Welcome to Library Lions interviews. Raising a Roar for Libraries and for the outstanding Librarians serving Children and Young Adults in Schools and Public Libraries across the U.S. Please Roar today’s guest author Lois V. Harris
here with us today to share her Library Love!
Lois V. Harris
I am the author of three inspiring picture book biographies:
Mary Cassatt: Impressionist Painter Charlie Russell: Tale-Telling Cowboy Artist, a 2011 Western Writers of America Storyteller Award Finalist, and a Parents’ Choice Recommended Award Winner. And Maxfield Parrish: Painter of Magical Make-Believe, released in September 2011.
My fiction and nonfiction have appeared in magazines and the L.A. Times. I write to encourage children to follow their dreams and live with my family and two cats in Washington State. When not researching or writing, you might find me on our boat in the beautiful San Juan Islands watching for whales.
Library Love When You Were a Cub
When I was four, my grandmother, a reader and word lover, took me to the Brooklyn Public Library. I selected The Story About Ping
by Marjorie Flack and took it home. I loved the story and asked over and over again to have it read to me. The next time my grandmother and I visited the library, I immediately chose The Story About Ping
No, I did not want another book—only The Story About Ping. My grandmother checked the book out a few more times before she could convince me to choose another one.
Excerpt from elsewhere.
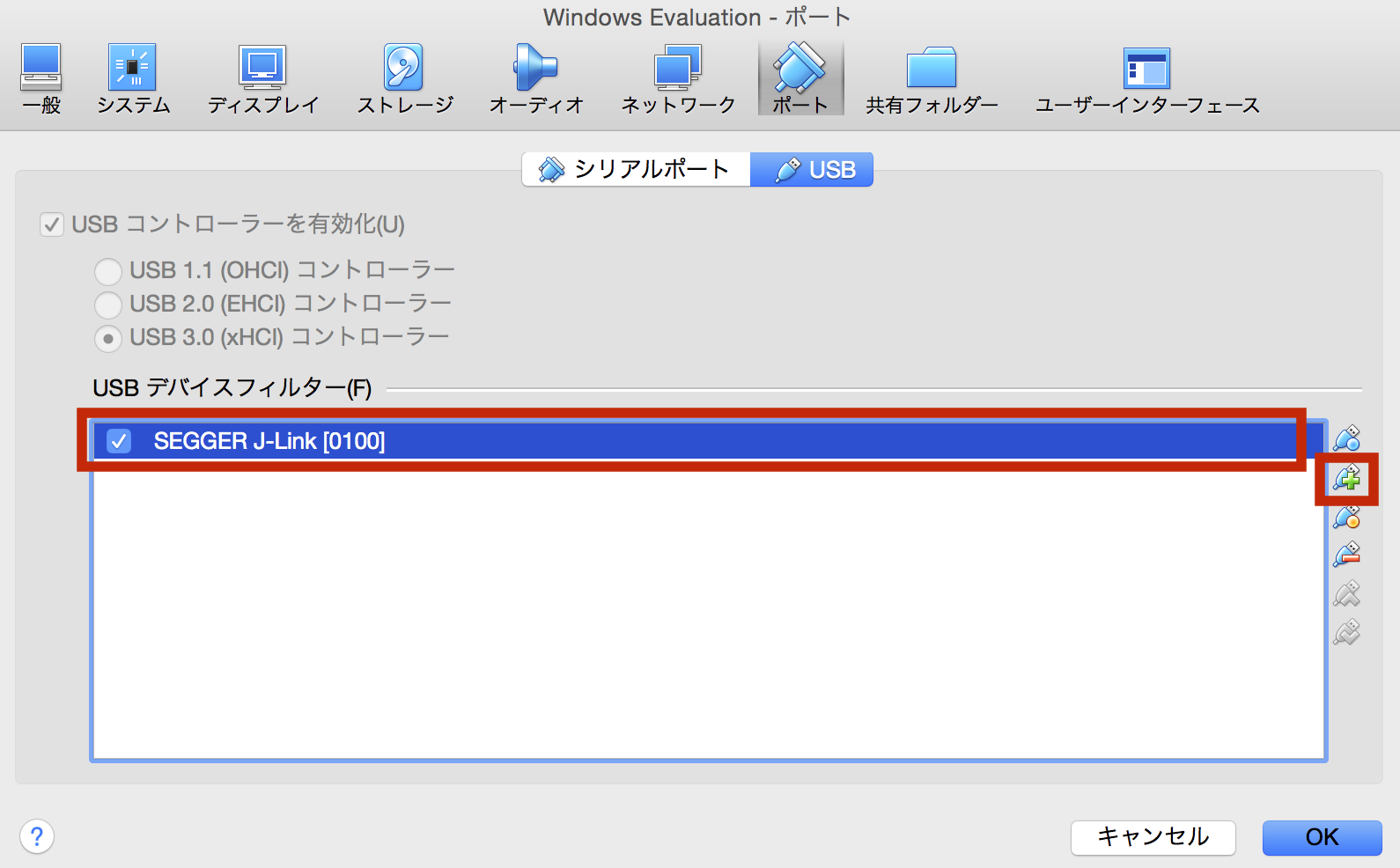1400x868 pixels.
Task: Select USB 1.1 (OHCI) controller option
Action: [108, 270]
About ten years ago I read an article about taking another look at your favorite childhood books. Through Powell’s Books in Portland, OR, I bought a used copy of The Story About Ping. Surprise! When I read the story, I remembered some of the illustrations and the repeated words. As an author, I analyzed Marjorie Flack’s work. She did a masterful job with her simple story. No wonder the book enjoyed many editions over the years. I read the book to my two grandsons, and they now ask me to read it again and again whenever they come.
More Library Love
I write nonfiction biographies. For each of my books, I spent about six months researching the subject before I started writing. I want to be sure my subject’s life will inspire a child. I begin the process in my Anacortes Library and the University of Washington (as an alum, I can check out books). I track down more sources through WorldCat and search internet library sites like the Library of Congress, the New York Public Library, and various university and historical societies.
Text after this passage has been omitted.